Bakar Computational Health Sciences Institute, University of California, San Francisco, CA, USA.
Russell/Engleman Rheumatology Research Center, Department of Medicine, University of California San Francisco, San Francisco, CA, USA.
Commun Biol. 2021 Apr 21;4(1):488. doi: 10.1038/s42003-021-02000-9.

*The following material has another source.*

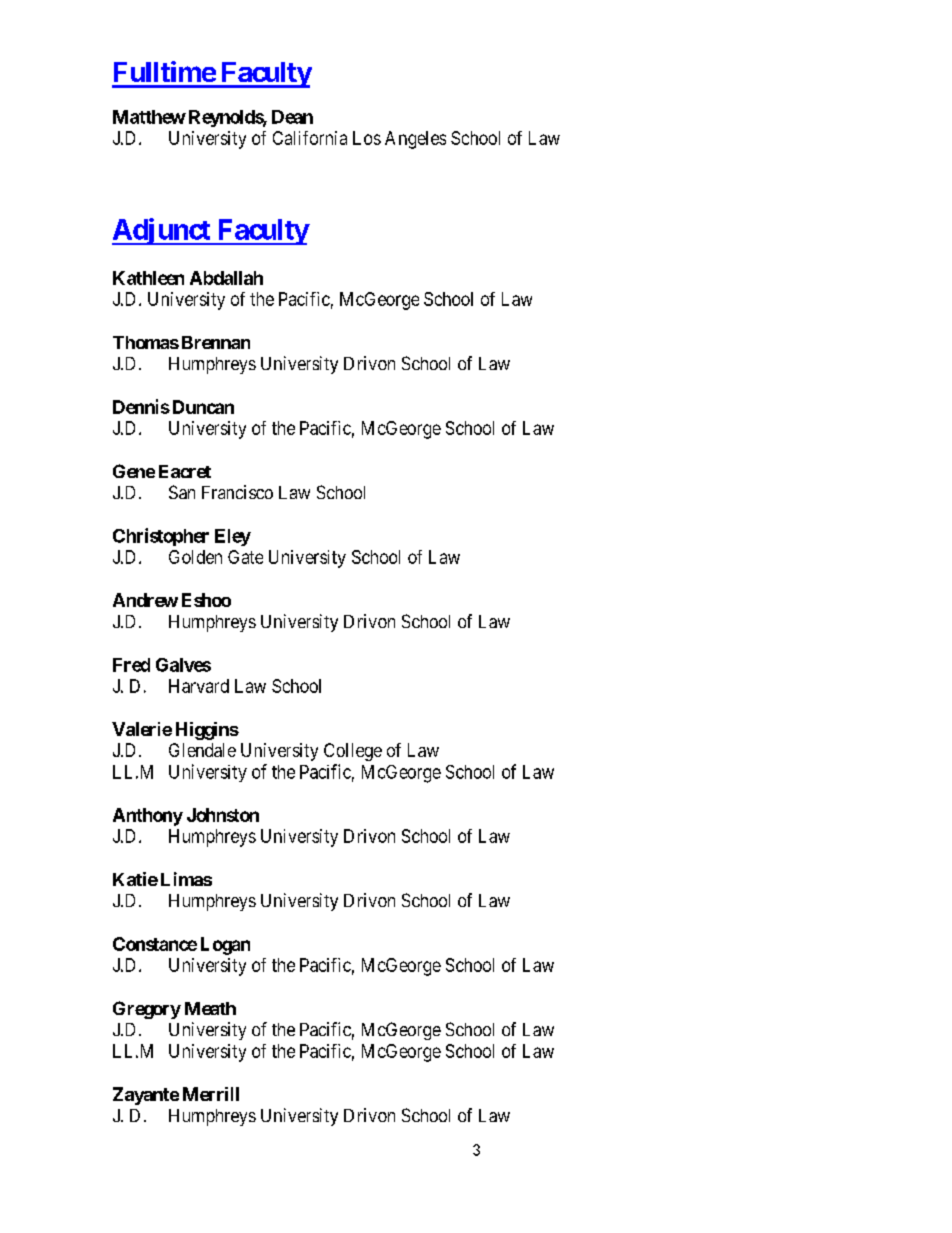 The height and width of the screenshot is (1233, 952). Describe the element at coordinates (292, 117) in the screenshot. I see `Dean` at that location.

Systemic lupus erythematosus (SLE) is an autoimmune disease in which outcomes vary among different racial groups. We leverage cell-sorted RNA-seq data (CD14+ monocytes, B cells, CD4+ T cells, and NK cells) from 120 SLE patients (63 Asian and 57 White individuals) and apply a four-tier approach including unsupervised clustering, differential expression analyses, gene co-expression analyses, and machine learning to identify SLE subgroups within this multiethnic cohort. K-means clustering on each cell-type resulted in three clusters for CD4 and CD14, and two for B and NK cells. To understand the identified clusters, correlation analysis revealed significant positive associations between the clusters and clinical parameters including disease activity as well as ethnicity. We then explored differentially expressed genes between Asian and White groups for each cell-type. The shared differentially expressed genes across cells were involved in SLE or other autoimmune-related pathways. Co-expression analysis identified similarly regulated genes across samples and grouped these genes into modules. Finally, random forest classification of disease activity in the White and Asian cohorts showed the best classification in CD4+ T cells in White individuals. The results from these analyses will help stratify patients based on their gene expression signatures to enable SLE precision medicine.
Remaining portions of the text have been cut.